よく知られていないが、今回の衆院選で、自民党も脱原発を言っていた。
大きく「脱原発」と掲げられている左のパンフレットは、自由民主党福島県支部連合会が、選挙で配ったものだ。
もちろん、よく読めば、笑いたくなるようなペテンだ。「県内の原発10基すべて廃炉を実現します」と書いてある。
福島県内の原発10基と言えば、核爆発をも起こした福島第1の6基と、地震と津波で損壊したが、かろうじて紙一重で事故4日後に冷温停止した、福島第2の4基である。
いくらなんでも、これらの原発を再稼働させよう、などと言う人はいない。自然に、廃炉への道を進んでいくものである。

だが、福島で票を集めるために、自民党もまた「脱原発」を掲げていたのは、まぎれもない事実だ。
自民党の安倍晋三総裁は、経済財政政策の司令塔として設置する「日本経済再生本部」の担当相に、甘利明政調会長を起用することを内定した。
甘利明は、『タブーなき原発事故調書 超A級戦犯完全リスト』にも、A級戦犯として名を連ねている、原発族議員である。

そして自民党は、公明党との政権協議の中で、「原発依存度を徐々に下げる」ことで一致した。
つまり今停まっている原発の再稼働も認める、ということだ。自民党は、新たな原発の建設も認める方向だという。
福島の人々を「脱原発」の言葉で騙しておいて、政権を取ったら、原発を推進していく、というのだ。

公明党はどうか、と言うと、選挙時の公約は、「可能な限り速やかに原発ゼロを目指す」だった。それが、自民党に屈して、原発推進を容認しているのだ。
公明党の支持母体は、創価学会。宗教者の端くれを自負するのだったら、福島のお母さんたちの悲痛な声に耳を傾けたらどうなのだろうか。

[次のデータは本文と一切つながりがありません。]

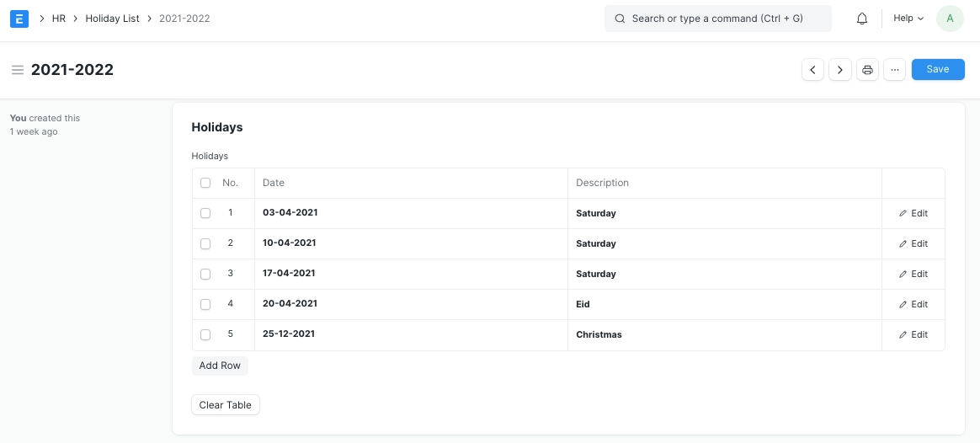The height and width of the screenshot is (443, 980).
Task: Select the checkbox for row 1
Action: point(205,213)
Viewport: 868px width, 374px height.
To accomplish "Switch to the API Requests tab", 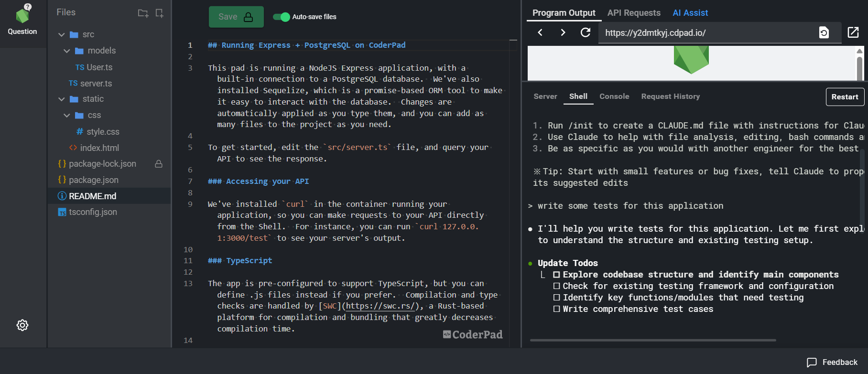I will (633, 13).
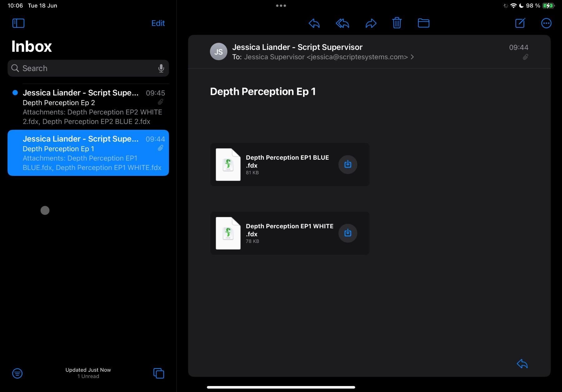Image resolution: width=562 pixels, height=392 pixels.
Task: Click the Reply arrow in top toolbar
Action: [314, 23]
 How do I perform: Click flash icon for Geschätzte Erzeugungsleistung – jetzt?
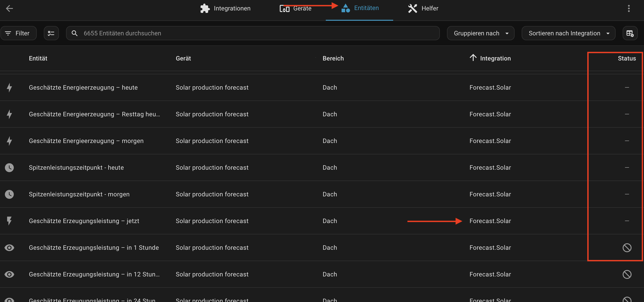[9, 221]
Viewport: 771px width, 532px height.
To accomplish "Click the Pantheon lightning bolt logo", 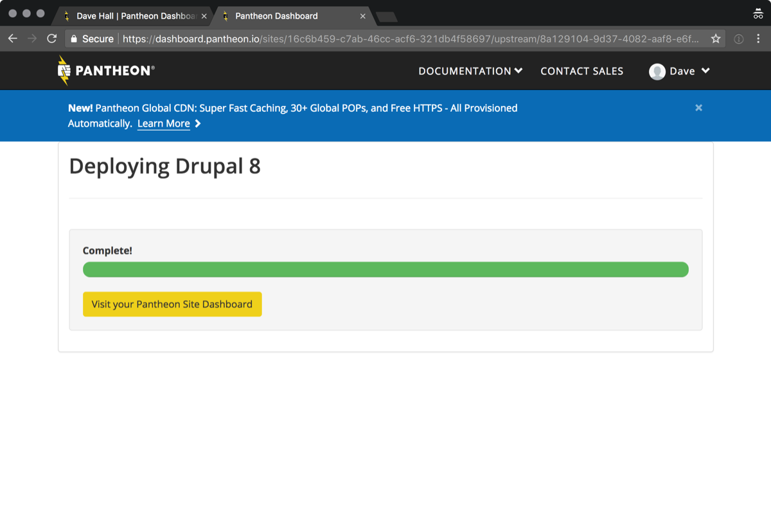I will coord(64,71).
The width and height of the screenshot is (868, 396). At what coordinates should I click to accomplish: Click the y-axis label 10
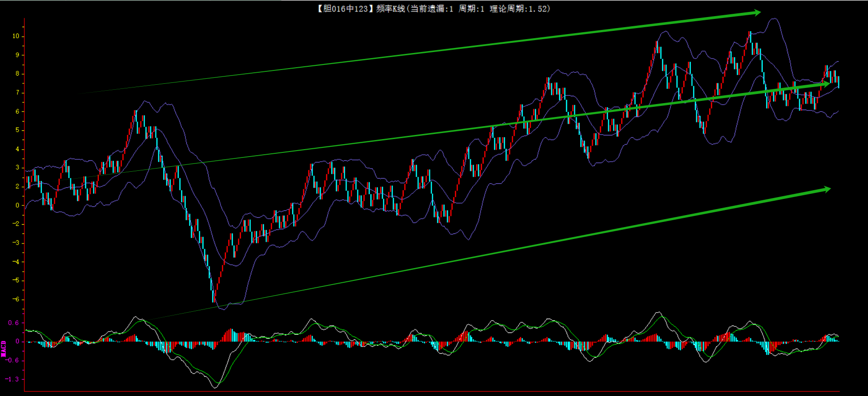tap(16, 36)
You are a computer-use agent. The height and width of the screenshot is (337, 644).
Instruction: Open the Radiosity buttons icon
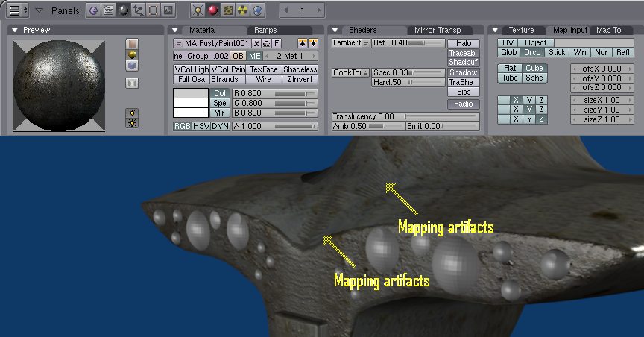[x=242, y=10]
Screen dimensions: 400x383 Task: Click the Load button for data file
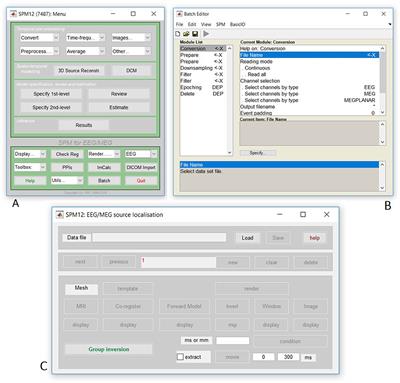(247, 238)
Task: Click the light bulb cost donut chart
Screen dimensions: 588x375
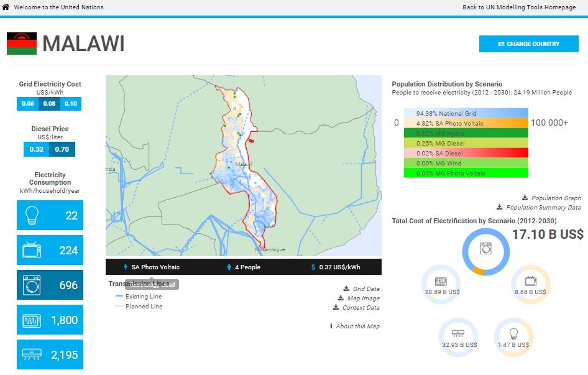Action: [513, 338]
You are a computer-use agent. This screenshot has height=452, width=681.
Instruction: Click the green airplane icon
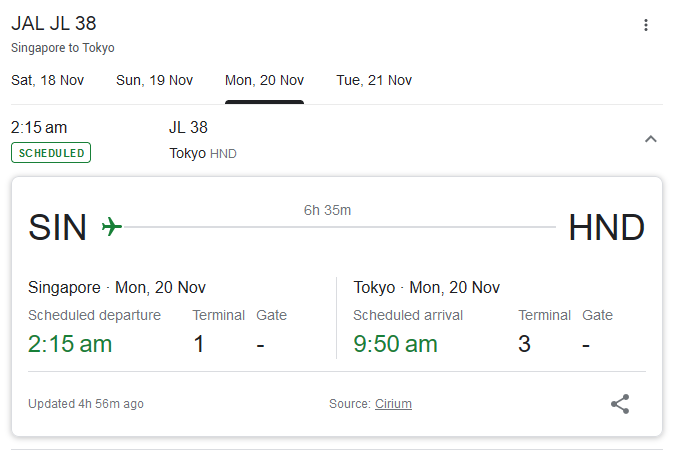[112, 228]
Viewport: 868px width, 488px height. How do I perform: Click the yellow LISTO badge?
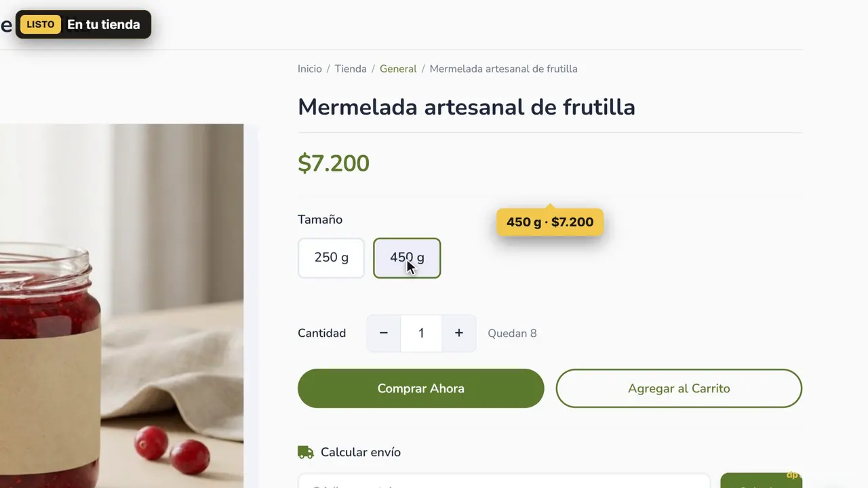pyautogui.click(x=41, y=24)
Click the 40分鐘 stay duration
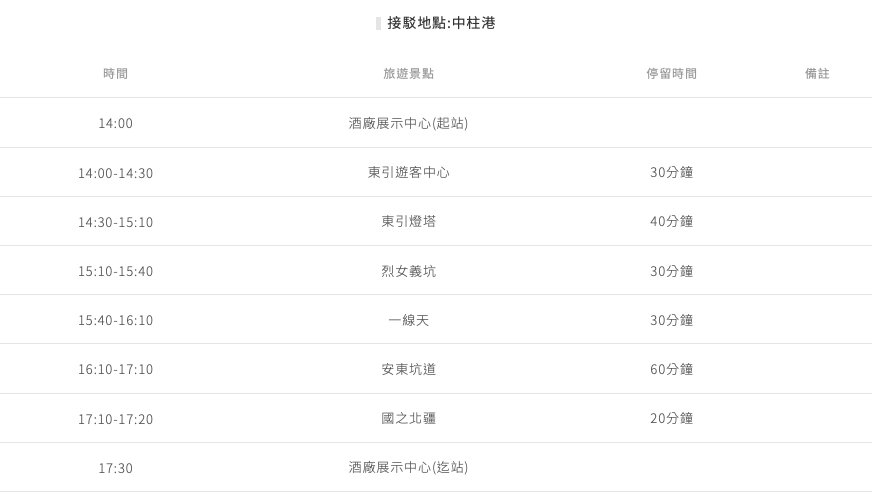872x500 pixels. pyautogui.click(x=671, y=221)
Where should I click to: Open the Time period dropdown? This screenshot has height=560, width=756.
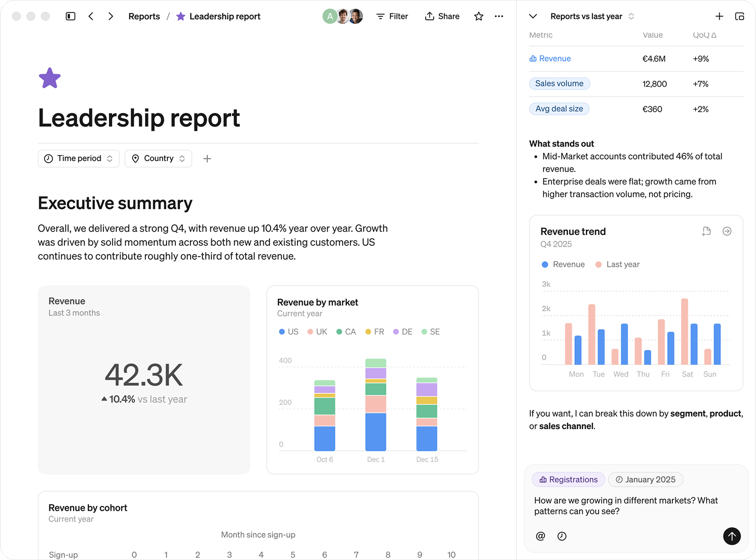pyautogui.click(x=78, y=158)
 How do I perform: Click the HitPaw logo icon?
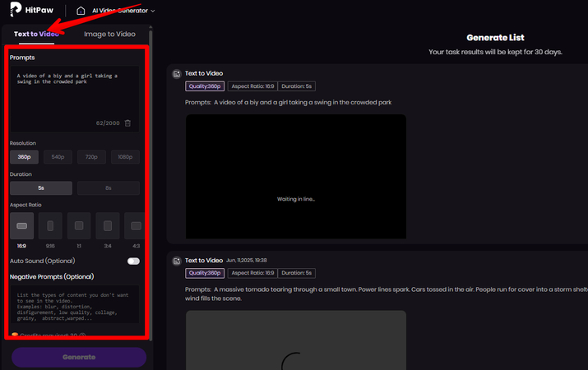(x=14, y=12)
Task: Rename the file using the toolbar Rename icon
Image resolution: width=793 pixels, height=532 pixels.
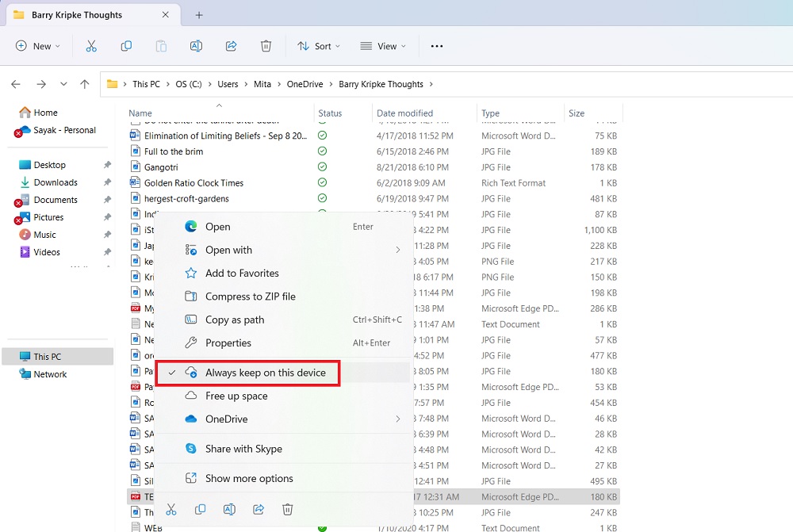Action: point(196,46)
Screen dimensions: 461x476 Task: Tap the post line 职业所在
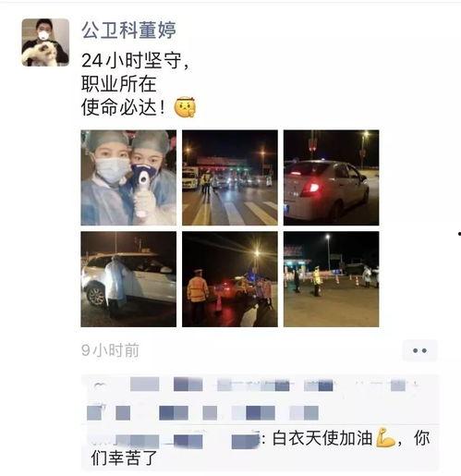tap(119, 84)
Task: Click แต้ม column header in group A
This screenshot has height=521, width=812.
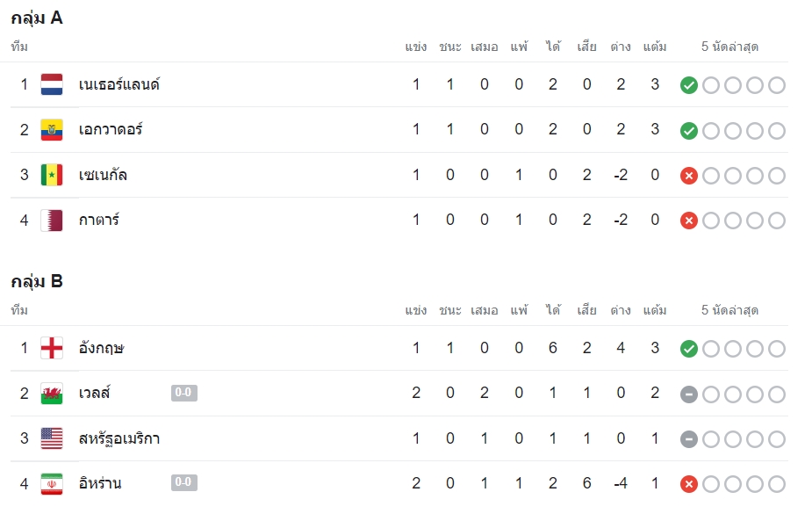Action: (655, 47)
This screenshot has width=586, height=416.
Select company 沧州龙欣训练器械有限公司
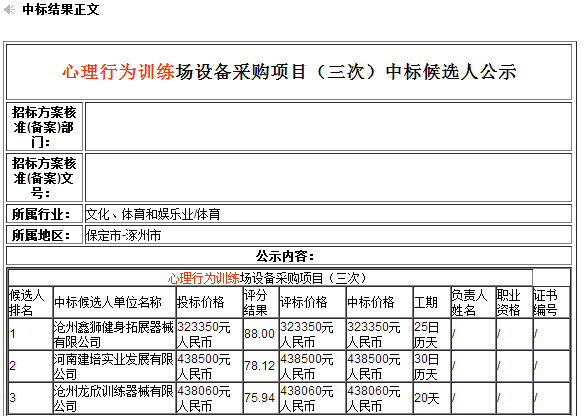pyautogui.click(x=114, y=398)
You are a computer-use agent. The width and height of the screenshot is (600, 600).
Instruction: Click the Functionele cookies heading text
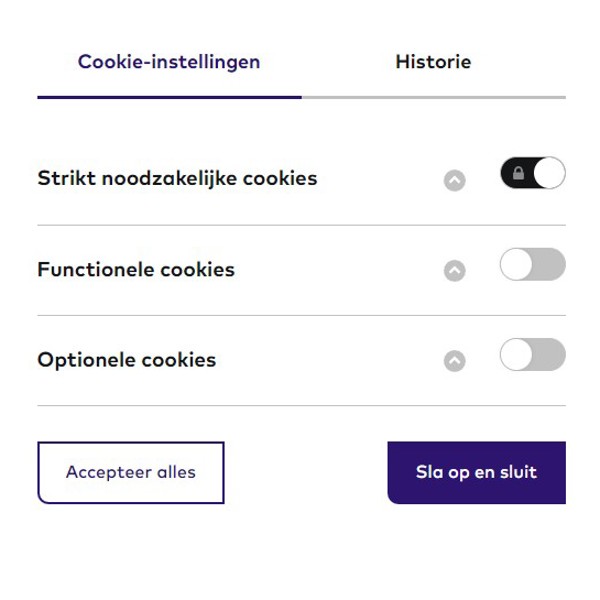136,269
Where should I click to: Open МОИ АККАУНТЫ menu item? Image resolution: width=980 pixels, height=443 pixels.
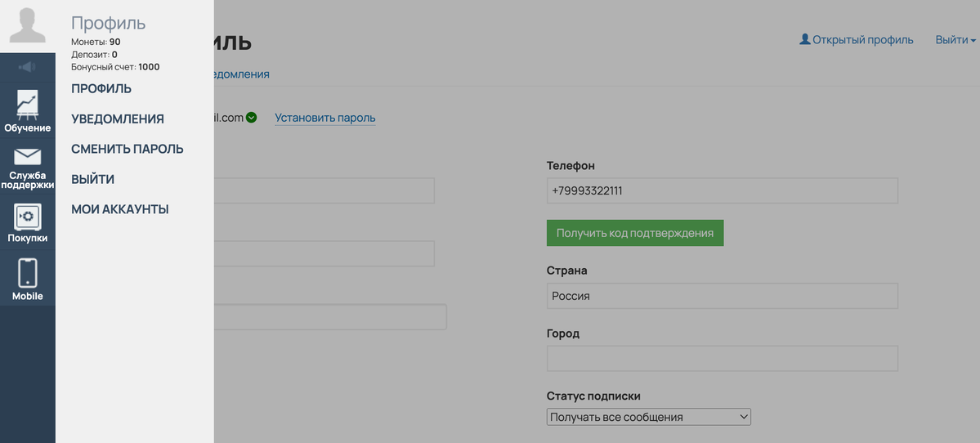click(x=120, y=210)
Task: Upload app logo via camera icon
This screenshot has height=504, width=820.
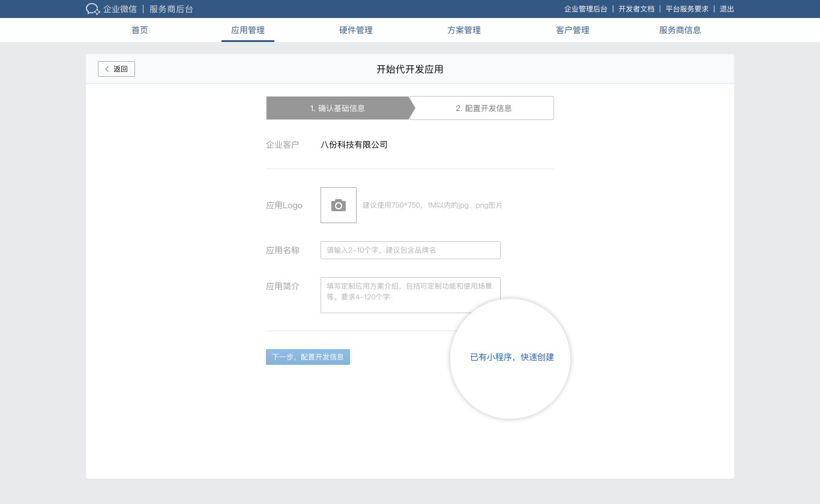Action: tap(339, 205)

今回の自民党圧勝ぶりには、体調を崩すくらいショックを受けた人も多いようだ。
だがその内実を分析してみると、圧勝のハリボテぶりが分かる。
小泉純一郎がやった、05年の優勢選挙では、自民が得た比例得票数で2588万票。変化を求めた、若い無党派層が多く票を投じたことがうかがえる。
だが今回、自民が得た比例得票数は、1662万票。実は、民主党に大敗した09年衆院選の時の1881万票にも及んでいない。
民主党のダメぶりで、自民に支持が戻ったということはない。政治不信の広がりで、棄権、無効票が増え、第3極が票を食い合ったことが、自民圧勝を許したのだ。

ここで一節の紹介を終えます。